▶ Assigned task: Leave out the images and transcribe the entries below word for word.

▶ Dataset content:
<<<<

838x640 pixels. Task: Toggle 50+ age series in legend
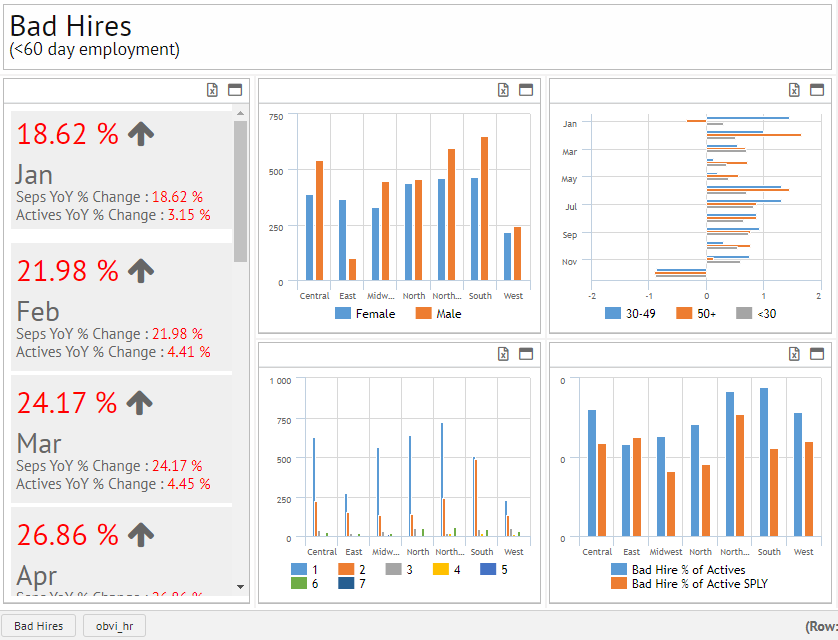[699, 314]
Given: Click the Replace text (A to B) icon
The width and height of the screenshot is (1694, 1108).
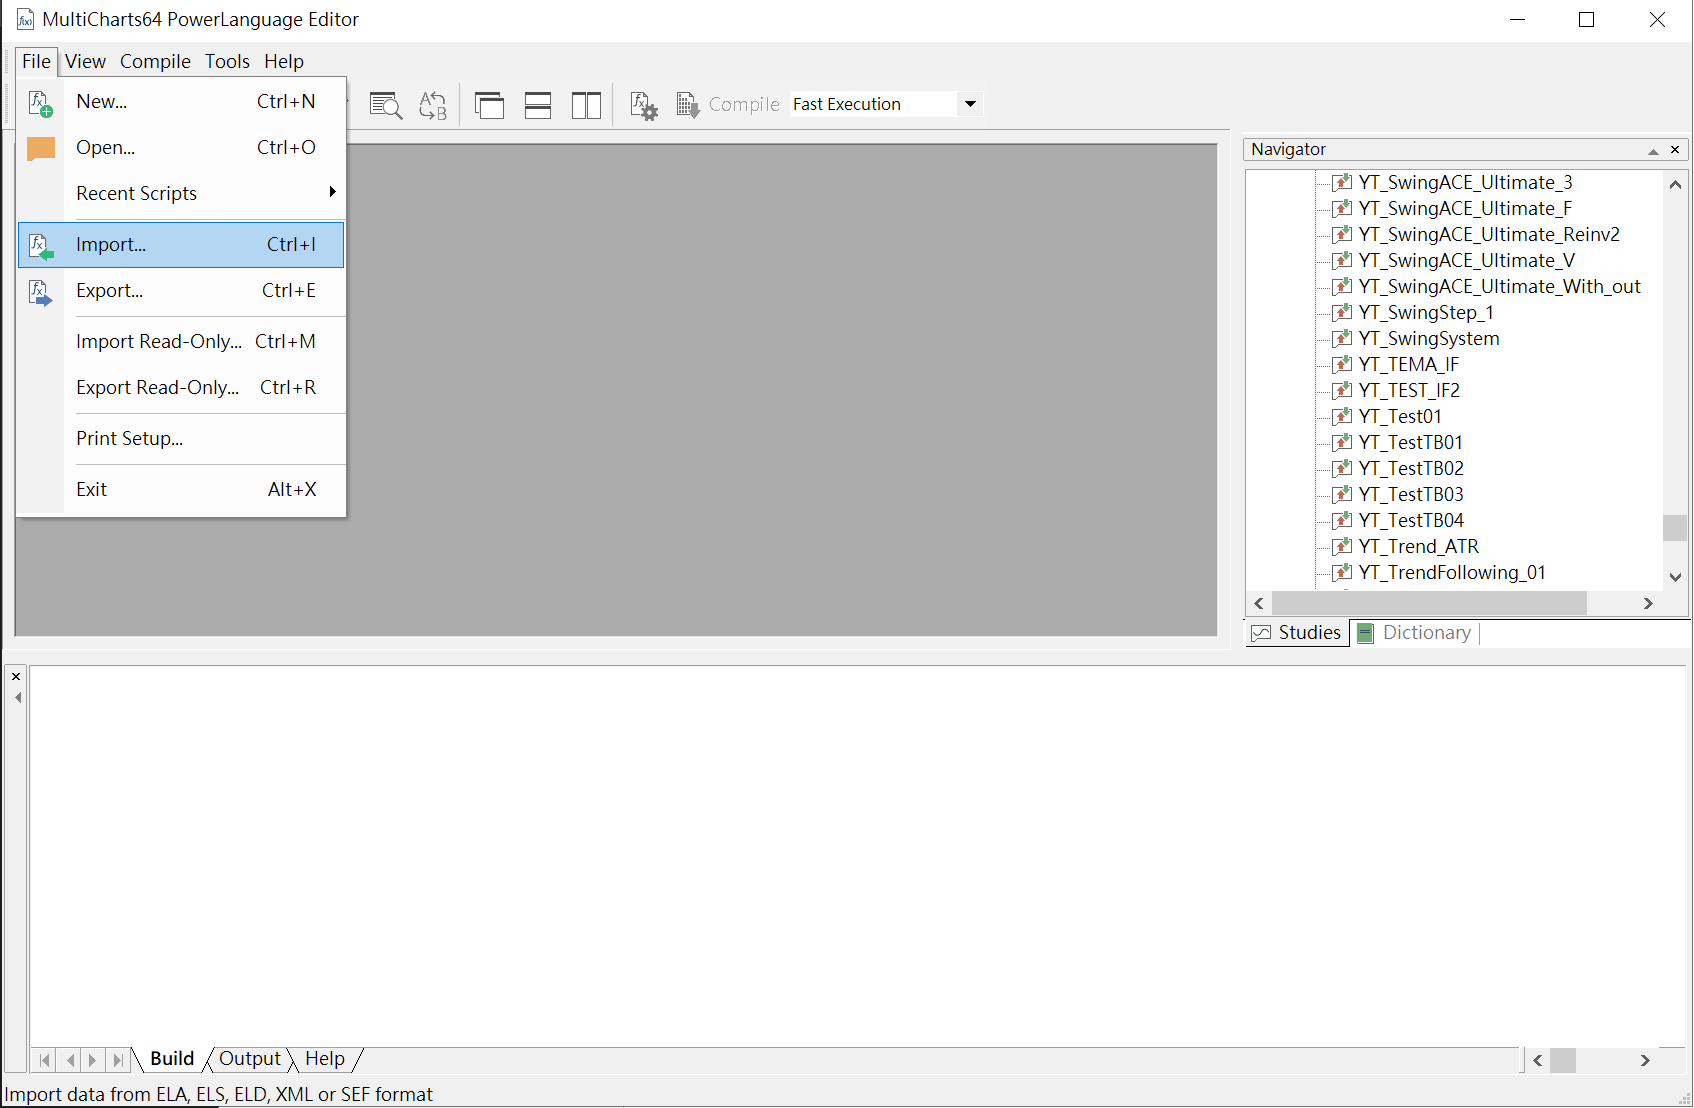Looking at the screenshot, I should pos(433,105).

>>>>

▶ Result below:
838x640 pixels. Task: Toggle 50+ age series in legend
[699, 314]
Given: Click the Replace text (A to B) icon
The width and height of the screenshot is (1694, 1108).
Looking at the screenshot, I should pos(433,105).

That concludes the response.